▸ SOURCE DATA

+-------+

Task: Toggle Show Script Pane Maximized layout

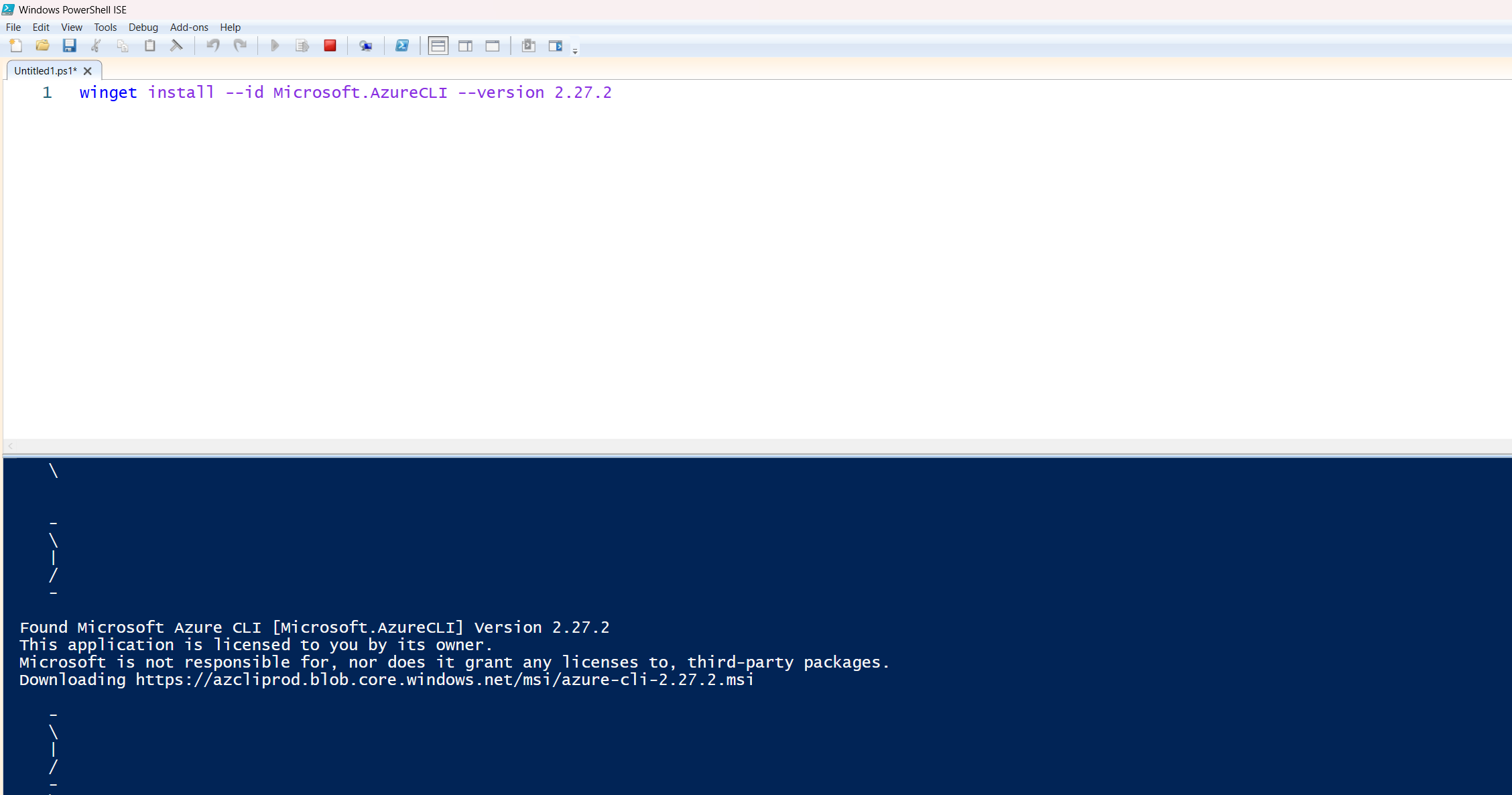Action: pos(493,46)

+-------+

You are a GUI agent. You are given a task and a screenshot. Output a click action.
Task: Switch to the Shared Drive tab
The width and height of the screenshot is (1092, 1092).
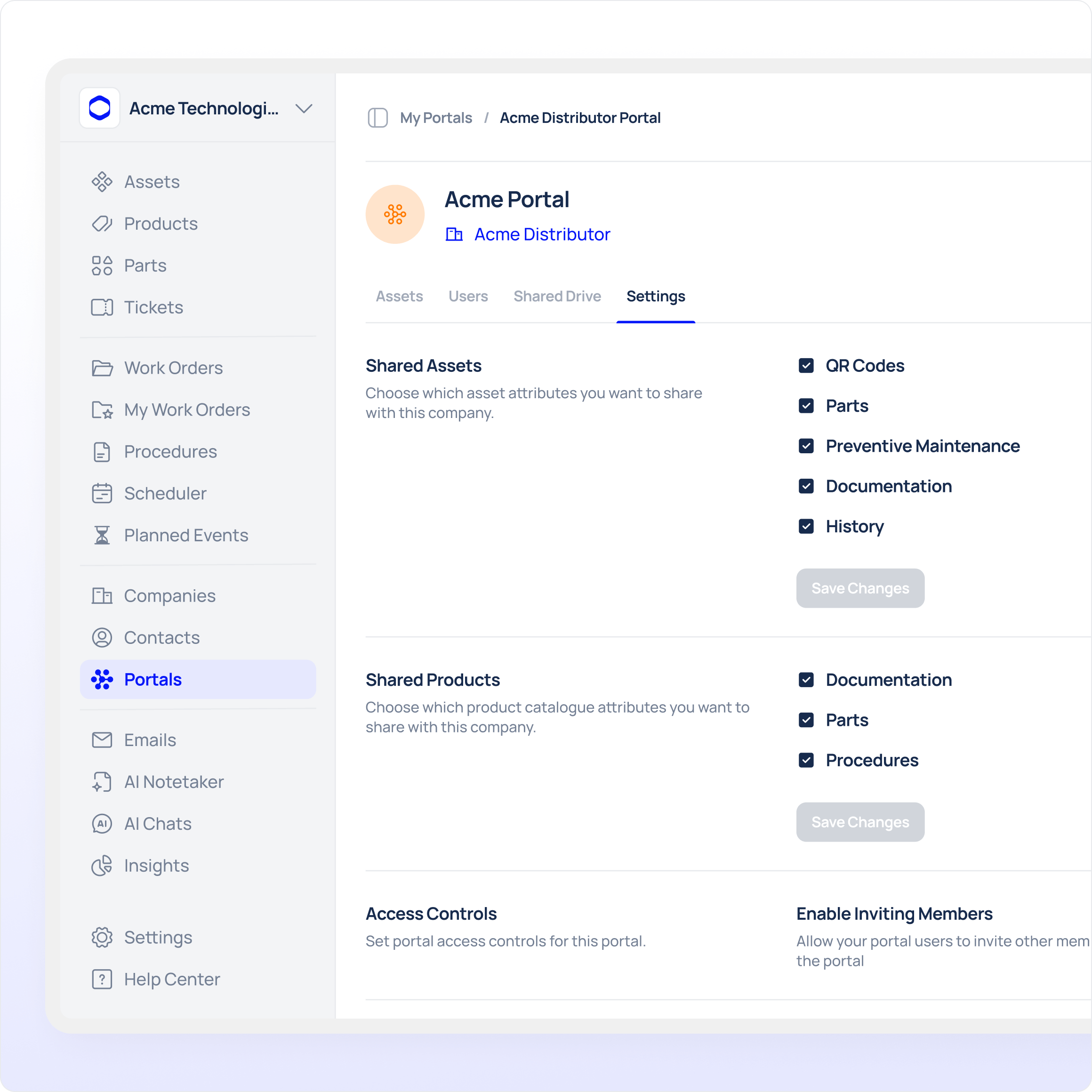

+-------+

▸ TASK DETAILS
Retype only the stretch of lines above starting at the one with "You are a GUI" and stopping at the one with "The width and", exactly as written, with both kept.

▸ ANSWER TO THE EXERCISE
You are a GUI agent. You are given a task and a screenshot. Output a click action.
Task: Switch to the Shared Drive tab
The width and height of the screenshot is (1092, 1092).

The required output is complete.